**What the task requires**. Among the lines of the records, please find those that contain the word "here" and copy them.

-- Task inputs follows --

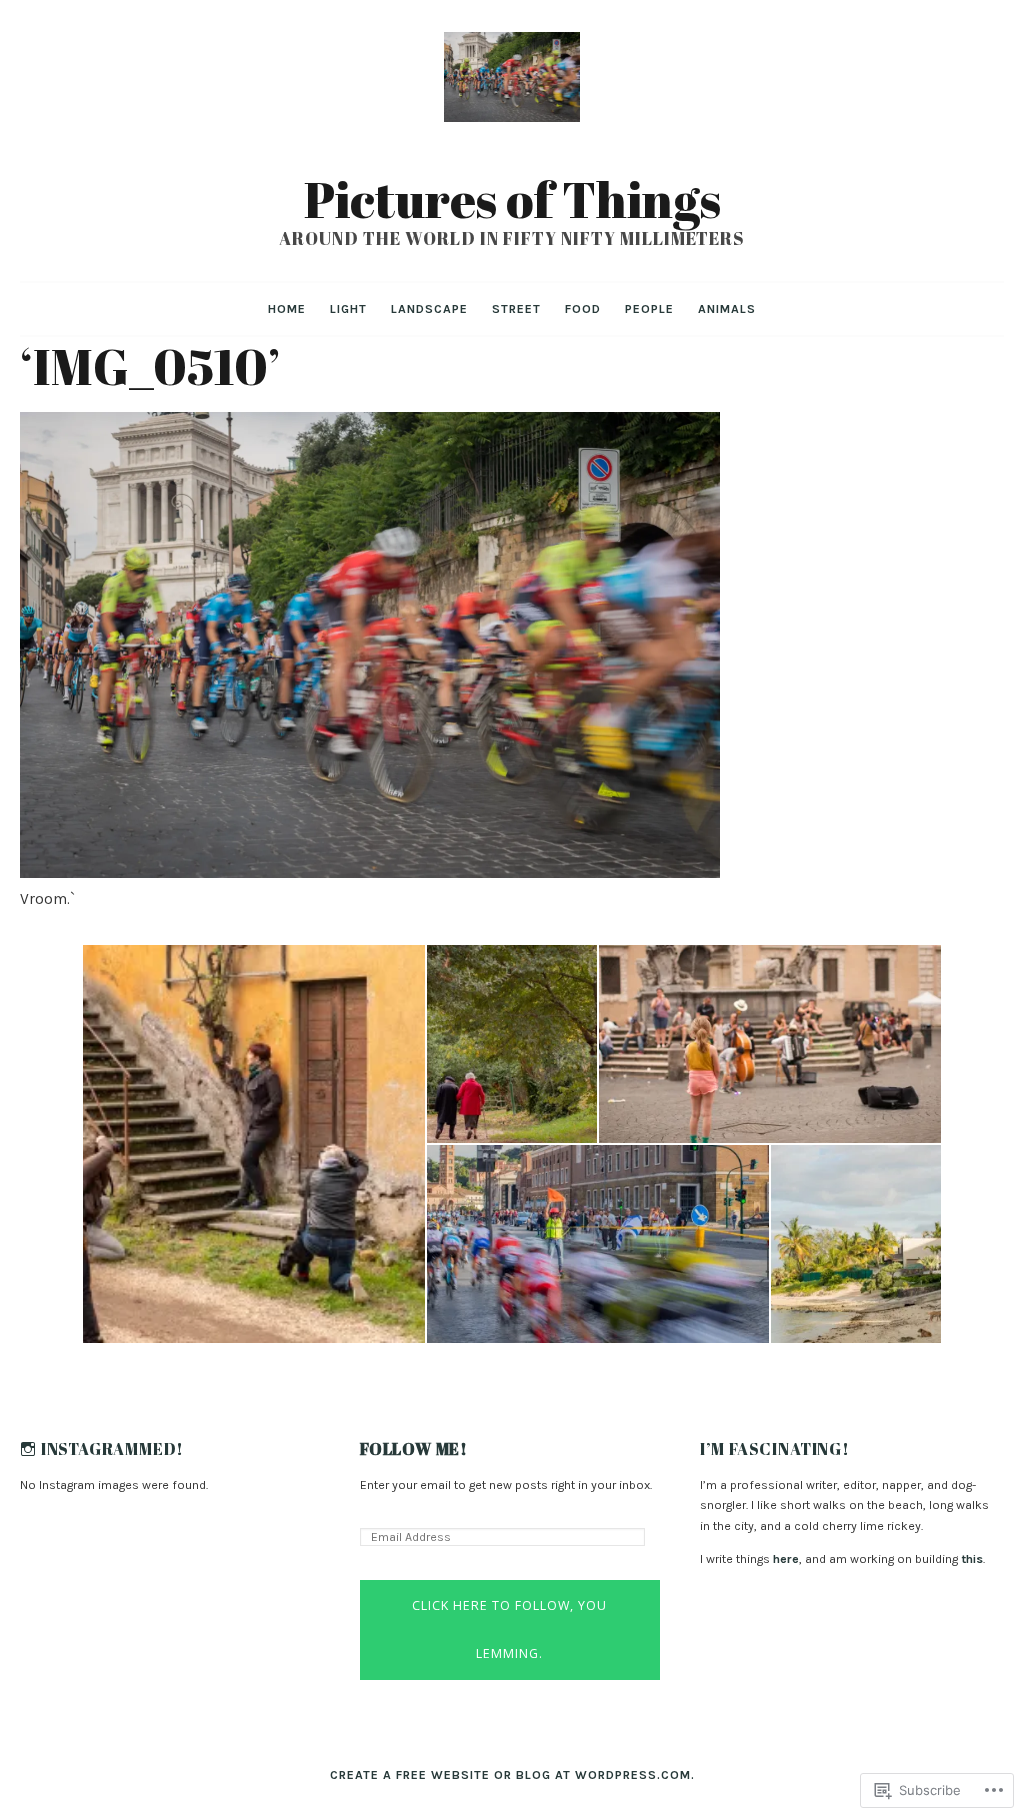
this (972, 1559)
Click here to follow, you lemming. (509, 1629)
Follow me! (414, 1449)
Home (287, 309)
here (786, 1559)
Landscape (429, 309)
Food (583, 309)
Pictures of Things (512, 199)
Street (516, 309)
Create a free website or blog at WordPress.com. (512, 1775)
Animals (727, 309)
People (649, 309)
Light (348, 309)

-- Task inputs concluded --

**Answer to the exercise**.
Click here to follow, you lemming. (509, 1629)
here (786, 1559)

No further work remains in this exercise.